Geboren: 29. Dezember 1908 in Stadl an der Mur, Steiermark, Österreich
Gestorben: 22. Juni 1979
Taufe als Zeuge Jehovas: 15. August 1935
Vater: Oswald Ruckhofer, röm. katholisch
Mutter: Anna Meissnitzer, röm. katholisch
Geschwister: Maria, Stefanie, Aloisia, Karl, Hans
Heiratet am 29. Jänner 1949: Theresia Steiner, geb. 7.9.1918
Kinder: Christine, Peter, Johann (alle Zeugen Jehovas), Anneliese (als Kind verstorben)
Verhaftet: 21.12.1939 Einlieferung Graz, Landesgericht, 16.2.1940 ins KZ Sachsenhausen, 1.3.1940 ins KZ Neuengamme
David Meissnitzer wurde am 29. Dezember 1908 in Stadl an der Mur geboren und wuchs als eines von sechs Kindern von Anna Meissnitzer auf.
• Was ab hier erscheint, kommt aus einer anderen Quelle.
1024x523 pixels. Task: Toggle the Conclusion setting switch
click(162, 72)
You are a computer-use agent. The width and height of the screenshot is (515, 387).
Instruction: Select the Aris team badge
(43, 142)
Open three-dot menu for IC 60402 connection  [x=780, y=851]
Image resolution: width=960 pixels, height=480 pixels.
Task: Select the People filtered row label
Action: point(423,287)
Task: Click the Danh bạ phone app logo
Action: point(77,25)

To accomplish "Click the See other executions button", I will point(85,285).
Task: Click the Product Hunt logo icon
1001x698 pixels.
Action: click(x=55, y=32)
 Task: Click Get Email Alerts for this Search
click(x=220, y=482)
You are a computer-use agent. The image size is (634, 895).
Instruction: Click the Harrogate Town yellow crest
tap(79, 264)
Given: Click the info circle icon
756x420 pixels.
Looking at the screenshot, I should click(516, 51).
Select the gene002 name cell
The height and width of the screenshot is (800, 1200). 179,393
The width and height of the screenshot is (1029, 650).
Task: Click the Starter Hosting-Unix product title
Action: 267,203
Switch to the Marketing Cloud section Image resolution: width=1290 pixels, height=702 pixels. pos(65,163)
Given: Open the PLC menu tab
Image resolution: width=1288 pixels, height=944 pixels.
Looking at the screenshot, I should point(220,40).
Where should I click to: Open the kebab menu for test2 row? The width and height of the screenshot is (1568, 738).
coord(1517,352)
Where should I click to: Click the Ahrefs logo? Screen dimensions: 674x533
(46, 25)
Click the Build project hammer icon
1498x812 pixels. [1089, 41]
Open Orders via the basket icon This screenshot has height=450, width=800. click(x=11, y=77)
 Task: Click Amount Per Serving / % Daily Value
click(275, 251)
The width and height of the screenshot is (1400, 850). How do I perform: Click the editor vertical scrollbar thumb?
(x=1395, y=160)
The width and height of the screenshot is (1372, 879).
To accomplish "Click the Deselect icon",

Zwischen 1928 und 1929 kam er im Monat April nach Winkelmühl zum Holzausziehen. Als im Juni diese Arbeit beendet war, fand er beim Modersbauernbauern im Sölktal (Großsölk) eine Stelle als Senner auf der Alm. David war sehr naturverbunden (seine Lieblingstees waren Kamille und Scharfgarbe), er spielte auf der Zither und war als fleißiger Arbeiter bekannt.
David Meissnitzer wurde schließlich Land- und Forstarbeiter, u.a. ab 1936 in Rottenmann, danach in Eisenerz für die Österrr. Alpine Montan A.G. und für das Stift Admont.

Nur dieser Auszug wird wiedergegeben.